- Document extract -
I think that both police and military forces have shown a disproportionately
violent response.

Last INDH (National Institute of Human Rights) report [1] says there have been
3193 detainees, 1092 injured in hospitals, and 88 lawsuits, of which 17 are
for sexual harassment (including rape).

It might sound "reasonable" for some to declare emergency state and send
military forces to the streets, but it's the first time that something like
this happened since the dictatorship. Police officers are throwing teargas to
kids and the elderly in the protests. There's also a big number of injuries
that will never get to be informed.

About the reasons, I would say inequality. The increase in train fares is
nothing more than a detonator. There's no organization leading the movement,
so the demands are scattered (pensions, health, social contract,
neoliberalism, concessioned highways, etc).

[1]
[https://twitter.com/inddhh/status/1188525375577645057](https://twitter.com/inddhh/status/1188525375577645057)

------
Zenst
Interesting how a story is told can influence perspective:
[https://www.bbc.co.uk/news/world-latin-
america-50197673](https://www.bbc.co.uk/news/world-latin-america-50197673)

- Data records -
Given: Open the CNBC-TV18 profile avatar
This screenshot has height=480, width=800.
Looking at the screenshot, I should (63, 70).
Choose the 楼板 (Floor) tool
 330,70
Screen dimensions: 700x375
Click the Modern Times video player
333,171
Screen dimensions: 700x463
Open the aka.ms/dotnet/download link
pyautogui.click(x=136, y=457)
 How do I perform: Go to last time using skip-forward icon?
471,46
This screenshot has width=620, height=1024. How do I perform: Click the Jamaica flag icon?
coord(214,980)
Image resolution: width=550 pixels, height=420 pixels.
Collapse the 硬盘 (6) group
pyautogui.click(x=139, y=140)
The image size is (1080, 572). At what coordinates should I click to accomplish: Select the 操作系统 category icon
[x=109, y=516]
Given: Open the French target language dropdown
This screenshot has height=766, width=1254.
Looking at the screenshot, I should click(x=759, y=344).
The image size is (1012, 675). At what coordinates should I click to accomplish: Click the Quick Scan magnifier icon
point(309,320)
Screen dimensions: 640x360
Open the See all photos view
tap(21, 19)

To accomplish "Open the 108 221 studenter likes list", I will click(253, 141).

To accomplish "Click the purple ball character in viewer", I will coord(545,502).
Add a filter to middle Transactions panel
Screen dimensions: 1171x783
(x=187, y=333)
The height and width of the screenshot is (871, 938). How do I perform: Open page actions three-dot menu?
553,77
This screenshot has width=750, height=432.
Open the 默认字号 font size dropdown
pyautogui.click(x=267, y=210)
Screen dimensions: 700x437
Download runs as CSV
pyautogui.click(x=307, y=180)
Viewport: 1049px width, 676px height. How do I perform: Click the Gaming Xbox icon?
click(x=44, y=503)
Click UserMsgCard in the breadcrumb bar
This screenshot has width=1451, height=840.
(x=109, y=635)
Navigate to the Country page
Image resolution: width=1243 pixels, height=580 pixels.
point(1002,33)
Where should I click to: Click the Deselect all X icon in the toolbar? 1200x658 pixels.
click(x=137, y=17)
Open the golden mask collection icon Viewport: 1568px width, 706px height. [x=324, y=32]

- Work task A -
According to the forum thread about the protests, how many of the 88 lawsuits in the INDH report were for sexual harassment?
- Work task B -
Carry on the forum thread about the protests from the point where it stops.

- Exercise result A -
17 of the lawsuits were for sexual harassment, including rape.

- Exercise result B -
Equally, you can read one side from one perspective and ends up fueling it in
that direction or read it from another perspective and be more focused upon
the resolution and maybe fuel that tangent.

Just interesting how news is portrayed and how it can emotionally drive social
media ,which can only fuel the angst over solving it. At least, that is one
aspect I've become more mindful of over time.

------
rayiner
There is important context about Chile that people need to understand. Chile
is by far the freest economy in Latin America:
[https://www.heritage.org/index/ranking](https://www.heritage.org/index/ranking).
Chile also has the highest per capita income:
[https://en.m.wikipedia.org/wiki/List_of_South_American_count...](https://en.m.wikipedia.org/wiki/List_of_South_American_countries_by_GDP_\(PPP\)_per_capita).
And it has the highest human development index:
[https://en.wikipedia.org/wiki/List_of_Latin_American_countri...](https://en.wikipedia.org/wiki/List_of_Latin_American_countries_by_Human_Development_Index)

Unsurprisingly, many people don’t want to rock that boat. The current center-
right government was elected in 2017 by a decisive majority. (The President
won 55-45 in the run off election).

The protests in Chile are largely socialists and labor movement that are
trying to get policies passed they couldn’t get through the democratic
process.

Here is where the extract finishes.